The Committee is co-chaired by Lewis Branscomb, emeritus Director of the Science, Technology, and Public Policy Program at Harvard University’s Kennedy School of Government, and Richard Klausner, former Director of the National Cancer Institute. This blue-ribbon group is comprised of 24 members, including sociologist (and former ASA President) Neil Smelser. The effort aims to assist the government with both its near-term needs for scientific and technical advice and its longer-term needs for strengthening our institutional capacity for combating terrorism. This work began in December, 2001, and a final report is expected by May 31, 2002.

The Division of Behavioral and Social Sciences and Education (DBSSE) at the National Research Council (NRC) also established a special panel—the Panel on Behavioral, Social, and Institutional Issues—to provide guidance on terrorism. Operating under the aegis of the Branscomb-Klausner Committee on Science and Technology for Countering Terrorism, this Panel is charged with writing a report that will include (1) a typology of terrorism; (2) an evaluation of the current state of knowledge and capacity for dealing with the most significant threats; and (3) a research agenda. Smelser, retired Director of the Center for Advanced Study in the Behavioral Sciences and Chair of the DBSSE Committee, and anthropologist Robert McCormick Adams, former Director of the Smithsonian Institution, serve as co-chairs of this 10-member group. Launched in January 2002, the Panel plans to issue a final report within six months.

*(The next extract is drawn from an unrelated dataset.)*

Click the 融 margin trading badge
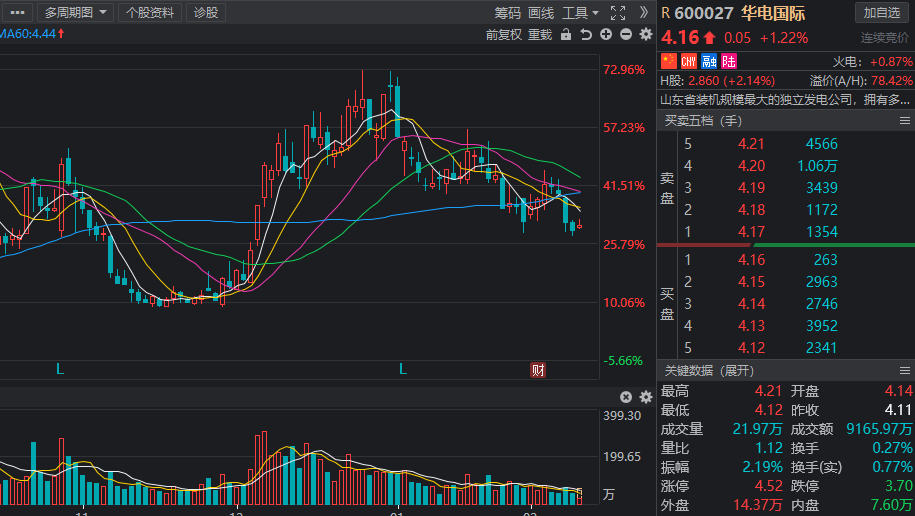The width and height of the screenshot is (915, 516). coord(709,61)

Through the NRC Committee on Law and Justice (within DBSSE), the social sciences are also addressing a range of important issues with respect to terrorism. The Committee is currently in the process of establishing a Forum to be chaired by Former Deputy Attorney General Phillip Heyman (now at Harvard Law School) and Michael Chertoff, Assistant Attorney General of the Criminal Division. The purpose of this activity is to summarize social science knowledge on the roots of terrorism in both the United States and the Muslim world. Papers will address understanding international terrorism in general and specifically based on sociological and political science research. Also, the Forum will examine aspects of terrorism in the Middle East, how terrorists organize themselves, use of profiling in combating terrorism, money laundering, and collective behavior of populations under terrorist threats. A meeting of the Forum is planned for March.

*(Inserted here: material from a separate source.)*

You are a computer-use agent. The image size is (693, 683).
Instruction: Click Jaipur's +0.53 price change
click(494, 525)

In addition to these efforts within the National Academies, the Office of Science and Technology Policy (OSTP) has also launched a Federal interagency working group for the social, behavioral, and education sciences as part of its Antiterrorism Task Force. The working group is being co-chaired by Norman Bradburn, Assistant Director at the National Science Foundation for Social, Behavioral, and Economic Sciences (SBE) and Raynard Kington, Director of the Office of Behavioral and Social Sciences Research (OBSSR) at the National Institutes of Health (NIH). With leadership and support from James Griffin, Assistant Director for Social and Behavioral Sciences and Education at OSTP, the interagency working group will identify important research that can be useful to the antiterrorism agenda and also areas where further research is essential.

All of these activities are on a fast track. Government and the public seek knowledge that can make a difference in understanding and addressing terrorism. The social scientists in these groups aim to convey what is known, what the limits of this knowledge are, and what should constitute a priority agenda of work. By next August, when the American Sociological Association convenes its Annual Meeting, many new reports and papers should be available. A special plenary is being planned addressed to September 11th and its consequences.